DaVita increases patient load, monitors still in place
Police: Probe of former nurse is ongoingBy JESSICA SAVAGE
The Lufkin Daily News
Sunday, October 05, 2008
Three months after state health officials re-opened DaVita Lufkin Dialysis Center following an extensive investigation into a spike in patient deaths, the 120-patient capacity center has increased its patient load from nine to 42 as of earlier this past week, said a state health spokesman.
The center is continuing to operate with four state monitors in place, including a physician, two nurses and a technician, and was found clear of state deficiencies previously cited for during a recent state follow-up survey, said Doug McBride, spokesman for Texas Department of State Health Services.
State and federal health officials conducted a six-week investigation of the 700 S. John Redditt Drive Lufkin facility in mid-May following the facility's closure April 28 after a spike in patient deaths and health complications. The center re-opened July 2 after fixing staffing and operations problems to meet state-required standards.
Lufkin Police, involved in a separate investigation beginning the same time of the state and federal investigations, arrested Kimberly Clark Saenz, 34, a former DaVita nurse, and charged her with two counts of aggravated assault for allegedly intentionally injecting patients with bleach. No further charges are expected to be filed and the investigation is still ongoing with no estimation on when it will be finished.
"This is a very complicated investigation with a huge amount of medical information involved and requires us to go outside our normal investigative resources to seek medical expertise for review of the facts," said Lufkin Police detective Sgt. Steve Abbott.
Once the police investigation is completed it will be presented before an Angelina County grand jury, which will decide whether or not to issue an indictment for Saenz said police spokesman Lt. David Young.
Saenz's attorney, John Henry Tatum II, was not available for comment this past week.

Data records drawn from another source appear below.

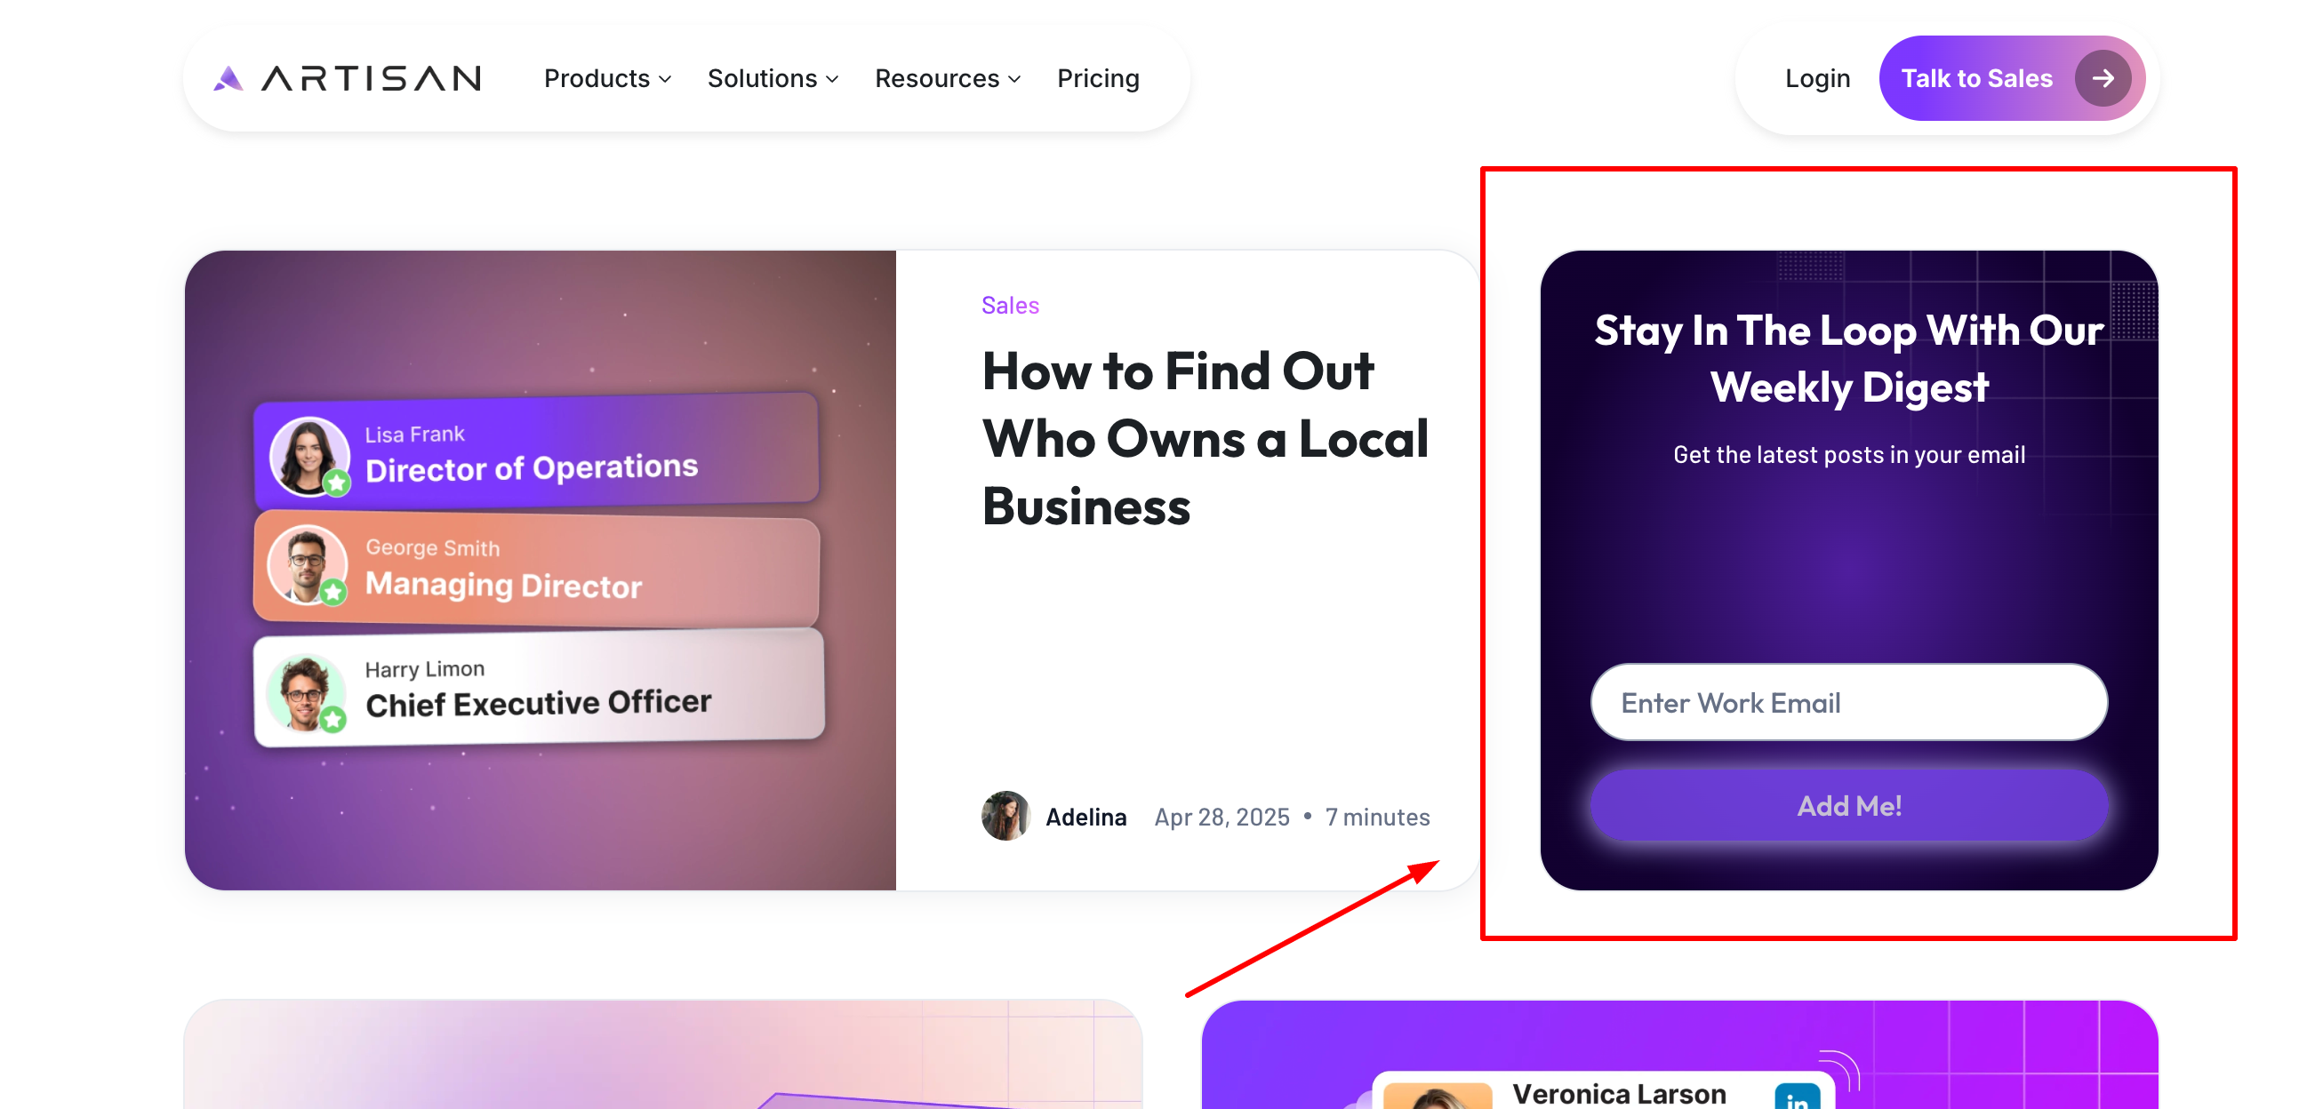
Task: Focus the Enter Work Email field
Action: [x=1848, y=702]

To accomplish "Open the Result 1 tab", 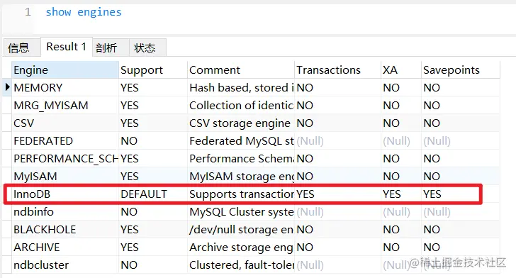I will click(66, 47).
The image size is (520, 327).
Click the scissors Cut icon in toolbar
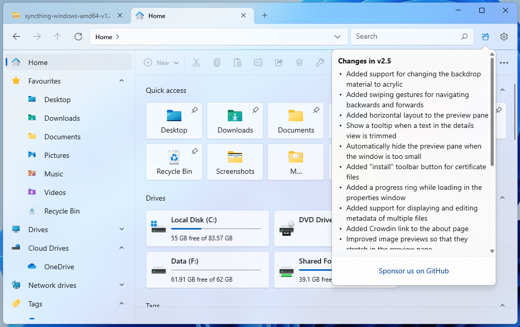point(196,62)
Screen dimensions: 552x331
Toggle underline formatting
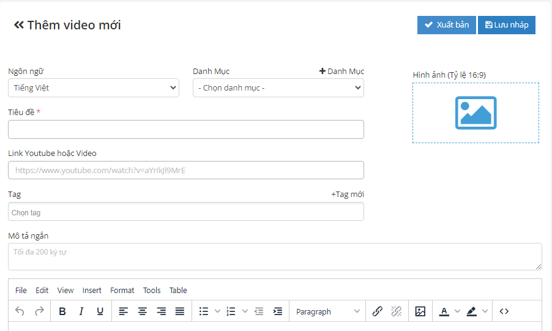click(100, 311)
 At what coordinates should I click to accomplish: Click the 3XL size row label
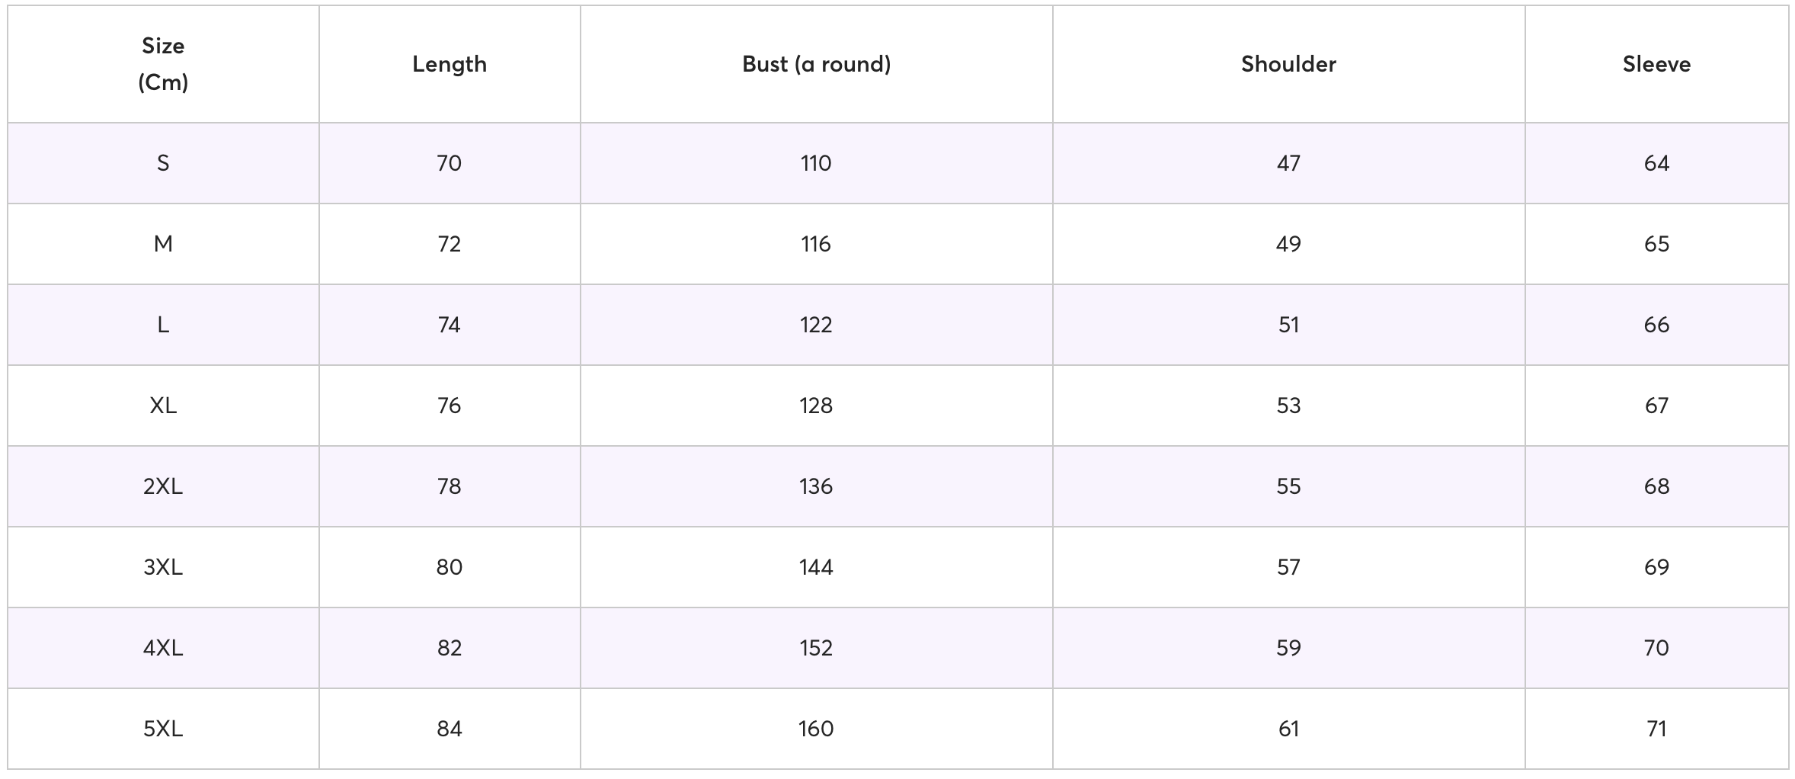click(x=163, y=567)
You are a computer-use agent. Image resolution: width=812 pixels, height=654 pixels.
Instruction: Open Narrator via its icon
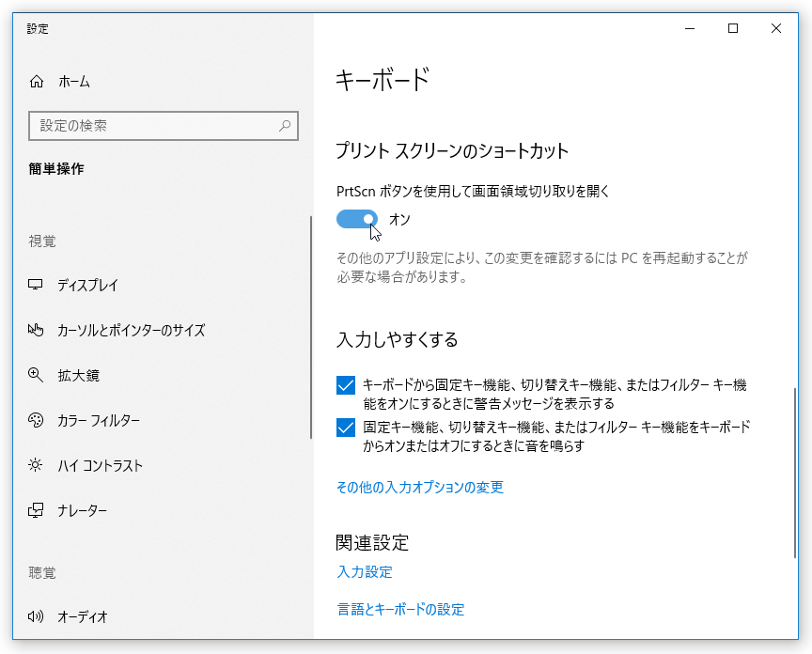click(35, 510)
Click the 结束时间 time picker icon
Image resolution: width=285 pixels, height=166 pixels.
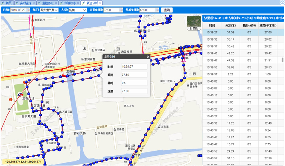click(157, 10)
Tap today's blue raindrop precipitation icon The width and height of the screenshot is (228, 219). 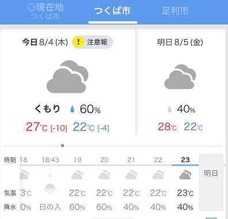[72, 109]
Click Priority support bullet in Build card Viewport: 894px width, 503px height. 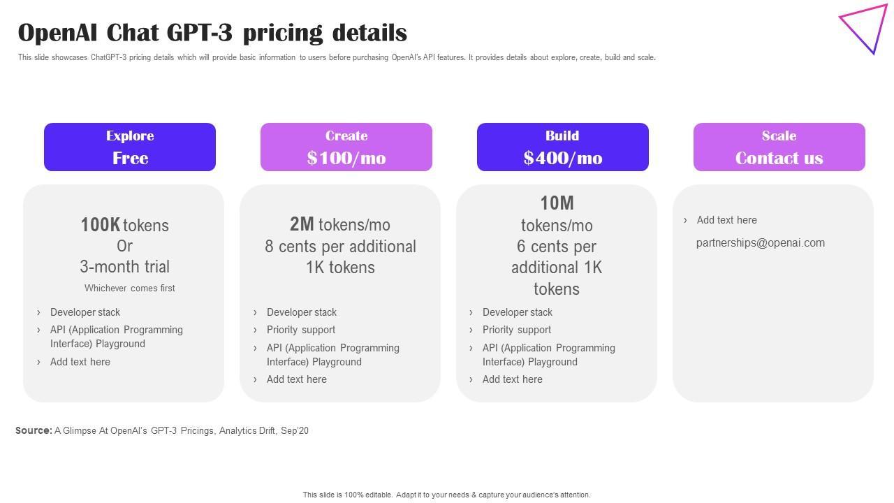(517, 330)
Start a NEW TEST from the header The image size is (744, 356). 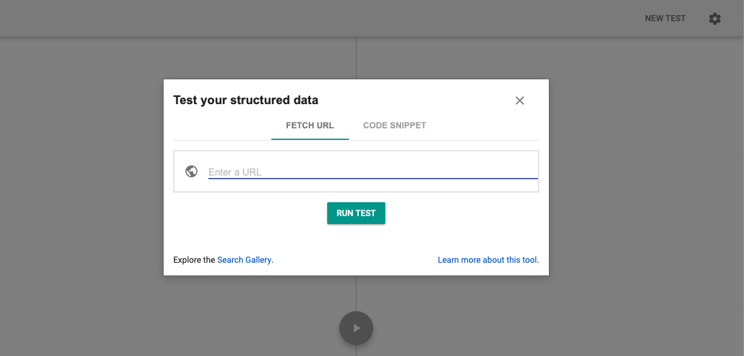coord(665,18)

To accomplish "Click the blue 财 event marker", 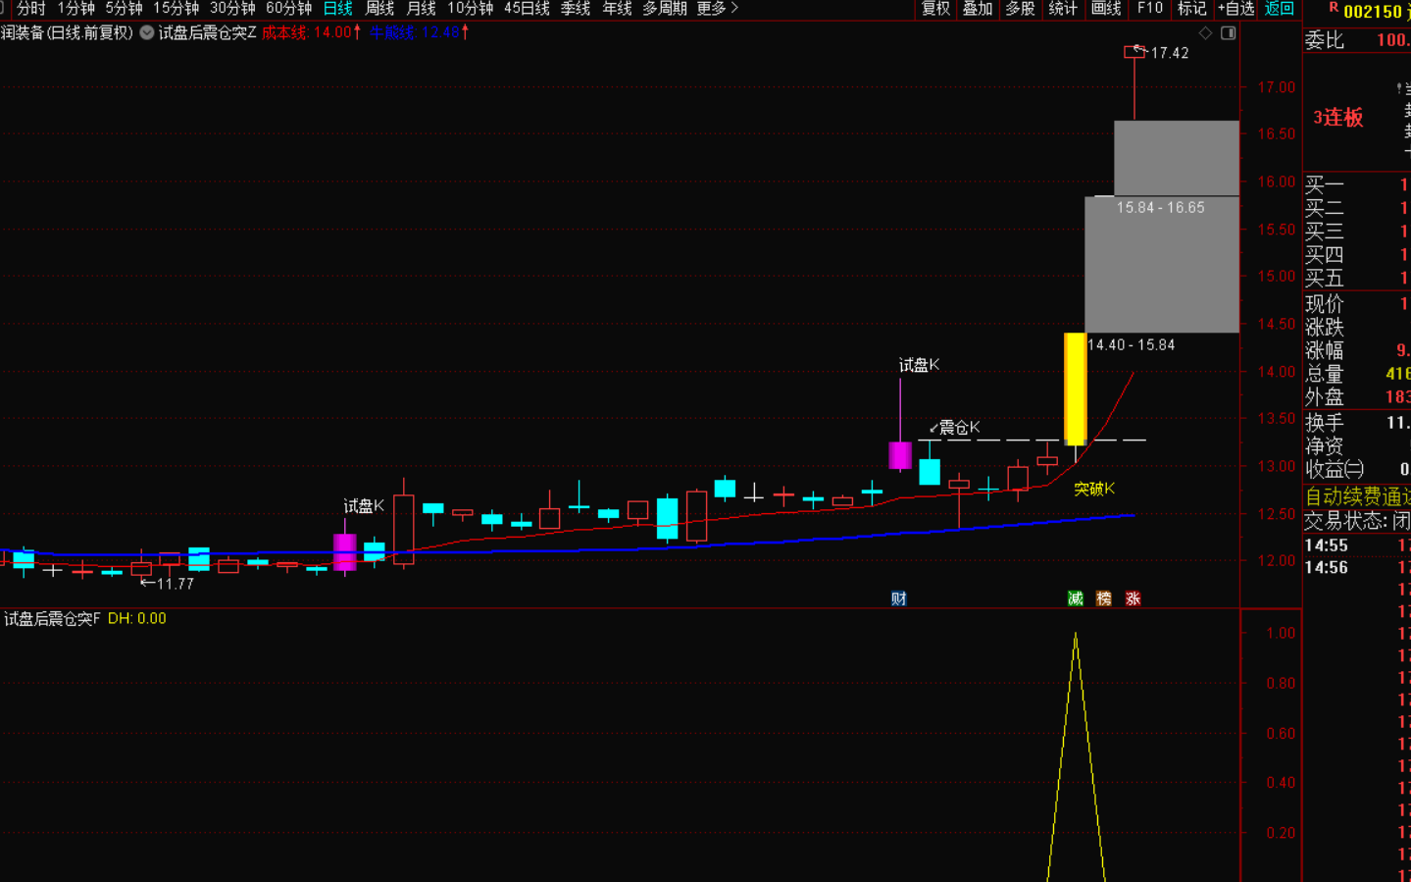I will [898, 598].
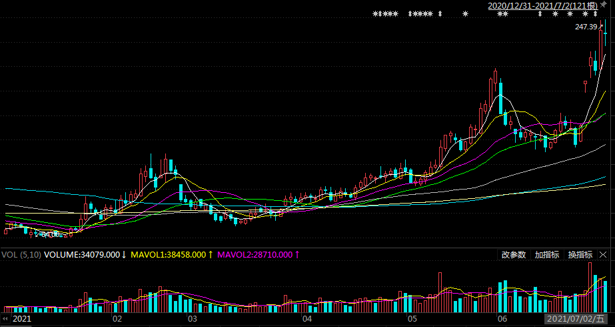Click 换指标 to switch the indicator
615x327 pixels.
(580, 255)
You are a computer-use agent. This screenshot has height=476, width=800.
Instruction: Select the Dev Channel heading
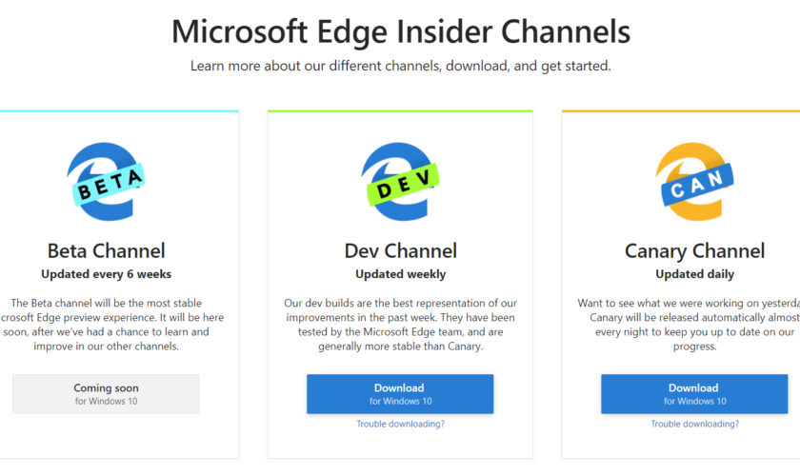(x=400, y=251)
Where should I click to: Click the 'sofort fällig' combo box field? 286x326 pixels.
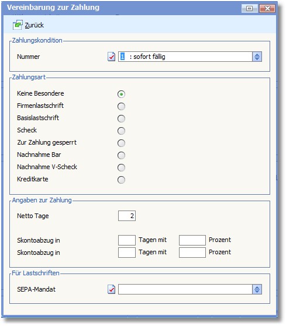pos(185,57)
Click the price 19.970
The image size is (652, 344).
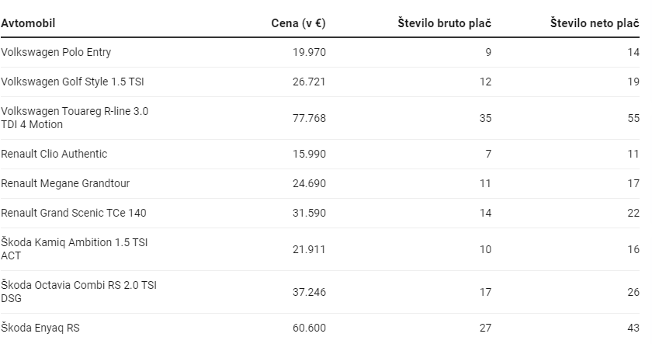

The state health investigation concluded in June while the Center for Disease Control, a branch of Center for Medicare and Medicaid Services which approves federal reimbursements to dialysis centers who comply with its standards enforced by the state health departments, has not yet released to the state an epidemiology report conducted at DaVita, McBride said. The state expects to receive a copy when a final report is published, the spokesman said.
A state health survey conducted in mid-May at DaVita and released in early July stated DaVita officials failed to monitor care provided to patients and did not immediately detect an increase in adverse events related to health and safety. It also found the facility did not keep complete and accurate patient medical records, including patient deaths which were not properly documented. Causes of death or possible death trends from September 2007 through April 2008 were not documented, the survey stated.
In a previous interview, DaVita spokesman Michael Chee said the state survey conducted in May found no link between the deficiencies outlined in the report and patient deaths in early April. The state, which acts as a regulatory department making sure health facilities are operating within state guidelines, imposed a Level 3 corrective plan of action — the highest it can give out — at the Lufkin facility.
The state found DaVita had a higher patient death rate in 2007, at 27 percent, than the state average of 19.9 percent, according to the report. Thirty-two patient deaths occurred between Jan. 1-Dec. 31, 2007, according to a previous interview with David Wright, spokesman for the Centers for Medicare and Medicaid Services Region VI office. And since the start of the new year through the facility's closure date, 16 patients have died, Wright said.
However, dialysis patients do have a higher death rate than the general population.
Dialysis is a procedure administered to people experiencing certain degrees of kidney failure, in which a machine is used to filter waste products from a person's blood — a function the kidneys are no longer able to perform. A typical dialysis patient receives three three-hour treatments a week.